WHAT IS NEEDED >>
From the entries below, please output exactly the lines starting at the one containing "Open the My" and ending at the one containing "Task: Toggle the file browser sidebar icon", both included.

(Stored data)
*** Begin section ***

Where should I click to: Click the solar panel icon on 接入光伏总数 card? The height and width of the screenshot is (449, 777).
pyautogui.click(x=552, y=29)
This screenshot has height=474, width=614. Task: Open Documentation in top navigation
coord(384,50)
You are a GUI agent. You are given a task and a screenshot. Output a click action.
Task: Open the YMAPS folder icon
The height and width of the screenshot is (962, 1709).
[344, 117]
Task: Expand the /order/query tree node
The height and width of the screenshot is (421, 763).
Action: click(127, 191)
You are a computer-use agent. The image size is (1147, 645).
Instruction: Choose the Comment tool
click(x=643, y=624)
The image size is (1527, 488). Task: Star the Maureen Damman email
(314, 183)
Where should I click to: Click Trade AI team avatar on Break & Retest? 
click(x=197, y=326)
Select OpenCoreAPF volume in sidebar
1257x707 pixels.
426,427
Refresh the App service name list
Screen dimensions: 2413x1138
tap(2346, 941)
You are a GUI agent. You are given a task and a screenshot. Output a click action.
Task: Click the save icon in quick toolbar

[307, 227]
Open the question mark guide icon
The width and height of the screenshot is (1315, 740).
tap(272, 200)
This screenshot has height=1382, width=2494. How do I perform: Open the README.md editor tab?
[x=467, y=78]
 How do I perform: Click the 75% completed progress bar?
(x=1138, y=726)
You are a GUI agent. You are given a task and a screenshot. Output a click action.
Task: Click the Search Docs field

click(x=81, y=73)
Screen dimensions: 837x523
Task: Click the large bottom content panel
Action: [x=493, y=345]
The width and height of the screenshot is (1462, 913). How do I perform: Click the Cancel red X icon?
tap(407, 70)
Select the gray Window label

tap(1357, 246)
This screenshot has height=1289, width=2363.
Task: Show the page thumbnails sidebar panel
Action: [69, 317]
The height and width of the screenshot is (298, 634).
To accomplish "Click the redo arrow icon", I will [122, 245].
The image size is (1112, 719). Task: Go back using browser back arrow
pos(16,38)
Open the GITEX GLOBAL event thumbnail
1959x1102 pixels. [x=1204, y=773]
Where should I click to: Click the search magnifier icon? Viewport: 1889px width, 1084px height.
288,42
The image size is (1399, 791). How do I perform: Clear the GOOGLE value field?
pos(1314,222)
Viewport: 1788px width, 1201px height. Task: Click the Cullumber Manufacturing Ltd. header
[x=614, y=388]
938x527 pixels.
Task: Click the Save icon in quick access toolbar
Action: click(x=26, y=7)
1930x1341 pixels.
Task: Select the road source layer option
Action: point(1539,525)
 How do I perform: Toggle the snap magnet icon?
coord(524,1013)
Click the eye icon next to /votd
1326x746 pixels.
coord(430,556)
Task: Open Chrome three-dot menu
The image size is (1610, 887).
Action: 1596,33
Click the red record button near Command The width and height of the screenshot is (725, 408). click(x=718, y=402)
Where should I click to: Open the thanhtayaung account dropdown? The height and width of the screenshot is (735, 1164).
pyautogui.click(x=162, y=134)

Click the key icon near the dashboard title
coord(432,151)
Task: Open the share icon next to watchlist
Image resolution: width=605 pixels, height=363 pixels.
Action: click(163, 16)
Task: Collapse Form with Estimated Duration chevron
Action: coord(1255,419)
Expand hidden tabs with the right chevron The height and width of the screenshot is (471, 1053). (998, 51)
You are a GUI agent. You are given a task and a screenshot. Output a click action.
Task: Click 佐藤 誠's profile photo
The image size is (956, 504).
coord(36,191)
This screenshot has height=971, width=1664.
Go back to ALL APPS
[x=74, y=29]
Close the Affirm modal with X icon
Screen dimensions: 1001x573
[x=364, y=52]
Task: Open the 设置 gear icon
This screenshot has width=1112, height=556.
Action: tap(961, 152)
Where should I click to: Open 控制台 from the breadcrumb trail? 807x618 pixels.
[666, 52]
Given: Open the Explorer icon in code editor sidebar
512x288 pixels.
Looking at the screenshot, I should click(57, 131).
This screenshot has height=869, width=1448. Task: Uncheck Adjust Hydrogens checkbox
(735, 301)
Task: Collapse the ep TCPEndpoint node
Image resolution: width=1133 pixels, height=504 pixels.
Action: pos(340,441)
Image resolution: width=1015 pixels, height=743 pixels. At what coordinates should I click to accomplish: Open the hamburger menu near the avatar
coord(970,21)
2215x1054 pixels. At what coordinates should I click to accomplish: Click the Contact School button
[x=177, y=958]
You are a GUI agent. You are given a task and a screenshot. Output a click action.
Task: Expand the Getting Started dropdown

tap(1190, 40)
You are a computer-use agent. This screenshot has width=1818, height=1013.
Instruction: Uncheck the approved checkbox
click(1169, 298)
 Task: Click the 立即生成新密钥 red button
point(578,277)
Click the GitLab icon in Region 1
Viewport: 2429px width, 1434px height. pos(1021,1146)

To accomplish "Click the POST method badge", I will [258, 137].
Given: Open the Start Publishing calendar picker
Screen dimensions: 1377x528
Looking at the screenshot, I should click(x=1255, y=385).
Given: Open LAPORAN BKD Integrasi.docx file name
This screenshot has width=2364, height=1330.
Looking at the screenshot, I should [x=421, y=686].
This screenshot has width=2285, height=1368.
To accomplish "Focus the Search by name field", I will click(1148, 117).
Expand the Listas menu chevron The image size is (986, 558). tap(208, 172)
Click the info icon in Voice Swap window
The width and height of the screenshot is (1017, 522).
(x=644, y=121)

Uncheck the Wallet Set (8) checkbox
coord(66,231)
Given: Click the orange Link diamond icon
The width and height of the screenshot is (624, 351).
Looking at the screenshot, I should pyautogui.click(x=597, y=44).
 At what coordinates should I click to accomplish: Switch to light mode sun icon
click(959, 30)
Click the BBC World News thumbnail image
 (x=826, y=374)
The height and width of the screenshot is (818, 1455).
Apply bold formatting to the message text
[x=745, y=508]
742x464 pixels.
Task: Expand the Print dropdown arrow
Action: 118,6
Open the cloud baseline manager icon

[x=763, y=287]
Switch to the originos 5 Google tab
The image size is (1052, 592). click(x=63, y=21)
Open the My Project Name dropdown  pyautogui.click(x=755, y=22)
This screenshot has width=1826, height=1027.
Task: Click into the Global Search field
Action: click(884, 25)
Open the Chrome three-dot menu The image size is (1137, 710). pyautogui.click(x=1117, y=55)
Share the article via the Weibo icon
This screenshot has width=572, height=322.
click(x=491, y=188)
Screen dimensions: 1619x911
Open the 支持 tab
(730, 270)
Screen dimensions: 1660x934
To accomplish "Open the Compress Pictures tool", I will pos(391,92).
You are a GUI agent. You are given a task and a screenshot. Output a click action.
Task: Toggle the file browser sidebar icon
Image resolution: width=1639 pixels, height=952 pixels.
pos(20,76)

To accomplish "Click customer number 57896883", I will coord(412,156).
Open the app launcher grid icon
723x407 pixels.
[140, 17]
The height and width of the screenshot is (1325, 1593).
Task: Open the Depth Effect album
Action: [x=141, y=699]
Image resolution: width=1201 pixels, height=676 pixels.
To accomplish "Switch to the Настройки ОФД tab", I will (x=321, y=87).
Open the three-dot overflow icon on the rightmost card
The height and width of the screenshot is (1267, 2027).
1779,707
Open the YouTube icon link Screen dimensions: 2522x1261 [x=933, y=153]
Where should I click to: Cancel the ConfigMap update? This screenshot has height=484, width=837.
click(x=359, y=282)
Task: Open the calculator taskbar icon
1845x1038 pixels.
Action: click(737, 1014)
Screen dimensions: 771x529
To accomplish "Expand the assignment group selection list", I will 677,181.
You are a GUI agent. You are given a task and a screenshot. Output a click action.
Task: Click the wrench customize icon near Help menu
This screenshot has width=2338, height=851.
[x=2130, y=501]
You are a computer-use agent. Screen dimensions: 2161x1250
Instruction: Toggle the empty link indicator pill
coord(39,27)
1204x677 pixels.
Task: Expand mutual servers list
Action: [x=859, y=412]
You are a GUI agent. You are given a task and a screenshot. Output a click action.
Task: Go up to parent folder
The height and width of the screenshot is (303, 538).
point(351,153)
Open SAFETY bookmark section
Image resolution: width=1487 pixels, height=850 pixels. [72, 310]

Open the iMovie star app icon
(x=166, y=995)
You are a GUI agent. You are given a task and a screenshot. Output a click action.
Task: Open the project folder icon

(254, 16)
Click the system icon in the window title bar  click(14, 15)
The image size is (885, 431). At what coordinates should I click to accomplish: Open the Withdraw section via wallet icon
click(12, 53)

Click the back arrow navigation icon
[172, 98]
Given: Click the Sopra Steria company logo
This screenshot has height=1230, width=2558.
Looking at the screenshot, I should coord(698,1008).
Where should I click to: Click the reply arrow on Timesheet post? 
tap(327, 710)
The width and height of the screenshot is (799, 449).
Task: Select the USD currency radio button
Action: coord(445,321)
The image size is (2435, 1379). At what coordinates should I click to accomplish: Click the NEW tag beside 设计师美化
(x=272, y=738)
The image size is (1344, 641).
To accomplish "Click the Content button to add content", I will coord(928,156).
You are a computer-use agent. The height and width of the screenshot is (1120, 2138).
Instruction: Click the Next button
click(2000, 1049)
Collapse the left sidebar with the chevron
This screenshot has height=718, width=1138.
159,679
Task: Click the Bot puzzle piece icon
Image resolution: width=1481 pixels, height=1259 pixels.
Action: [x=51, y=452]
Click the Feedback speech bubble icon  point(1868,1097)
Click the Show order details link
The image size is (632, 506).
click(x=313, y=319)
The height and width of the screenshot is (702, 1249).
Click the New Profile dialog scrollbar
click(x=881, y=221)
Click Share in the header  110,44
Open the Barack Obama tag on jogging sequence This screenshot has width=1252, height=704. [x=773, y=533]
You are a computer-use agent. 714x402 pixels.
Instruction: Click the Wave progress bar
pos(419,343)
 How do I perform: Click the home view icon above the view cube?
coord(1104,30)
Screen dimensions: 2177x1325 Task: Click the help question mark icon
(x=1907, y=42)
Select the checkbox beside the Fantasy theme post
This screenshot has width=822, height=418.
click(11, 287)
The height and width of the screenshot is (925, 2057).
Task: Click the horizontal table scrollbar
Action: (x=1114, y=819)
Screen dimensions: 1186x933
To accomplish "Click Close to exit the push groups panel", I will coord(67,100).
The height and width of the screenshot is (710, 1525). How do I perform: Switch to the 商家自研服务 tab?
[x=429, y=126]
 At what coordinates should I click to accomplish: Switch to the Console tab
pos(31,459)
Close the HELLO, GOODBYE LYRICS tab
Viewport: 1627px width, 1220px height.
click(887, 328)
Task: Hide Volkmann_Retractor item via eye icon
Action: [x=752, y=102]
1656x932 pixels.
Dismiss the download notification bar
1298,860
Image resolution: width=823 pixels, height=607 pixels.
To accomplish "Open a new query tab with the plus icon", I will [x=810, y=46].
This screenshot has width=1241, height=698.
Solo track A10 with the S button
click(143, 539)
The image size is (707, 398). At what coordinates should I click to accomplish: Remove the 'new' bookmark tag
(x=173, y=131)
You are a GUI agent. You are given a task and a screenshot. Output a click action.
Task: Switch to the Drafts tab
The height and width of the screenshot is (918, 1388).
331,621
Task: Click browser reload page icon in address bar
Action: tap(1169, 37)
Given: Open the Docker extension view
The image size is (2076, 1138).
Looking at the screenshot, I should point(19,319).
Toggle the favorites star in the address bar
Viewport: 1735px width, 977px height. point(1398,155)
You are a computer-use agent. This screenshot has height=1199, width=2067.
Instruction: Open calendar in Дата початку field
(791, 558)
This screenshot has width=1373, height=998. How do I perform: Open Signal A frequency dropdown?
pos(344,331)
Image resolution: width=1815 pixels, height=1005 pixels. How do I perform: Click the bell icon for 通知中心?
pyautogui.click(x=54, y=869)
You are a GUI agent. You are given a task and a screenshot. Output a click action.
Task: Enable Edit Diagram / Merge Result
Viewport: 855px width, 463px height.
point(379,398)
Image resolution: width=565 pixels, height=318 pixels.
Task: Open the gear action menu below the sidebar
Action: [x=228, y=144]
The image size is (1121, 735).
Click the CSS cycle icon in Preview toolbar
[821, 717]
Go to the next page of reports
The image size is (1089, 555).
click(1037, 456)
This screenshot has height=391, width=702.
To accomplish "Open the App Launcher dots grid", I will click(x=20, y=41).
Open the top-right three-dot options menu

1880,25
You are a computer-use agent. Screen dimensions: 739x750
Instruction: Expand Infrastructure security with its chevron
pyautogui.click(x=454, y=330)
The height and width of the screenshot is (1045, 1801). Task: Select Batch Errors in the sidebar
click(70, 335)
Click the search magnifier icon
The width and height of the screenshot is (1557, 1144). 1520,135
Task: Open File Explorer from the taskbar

*** End section ***

TASK RESULT >>
Open the My Project Name dropdown  pyautogui.click(x=755, y=22)
This screenshot has width=1826, height=1027.
Task: Click into the Global Search field
Action: click(884, 25)
Open the Chrome three-dot menu The image size is (1137, 710). pyautogui.click(x=1117, y=55)
Share the article via the Weibo icon
This screenshot has width=572, height=322.
click(x=491, y=188)
Screen dimensions: 1619x911
Open the 支持 tab
(730, 270)
Screen dimensions: 1660x934
To accomplish "Open the Compress Pictures tool", I will pos(391,92).
You are a GUI agent. You are given a task and a screenshot. Output a click action.
Task: Toggle the file browser sidebar icon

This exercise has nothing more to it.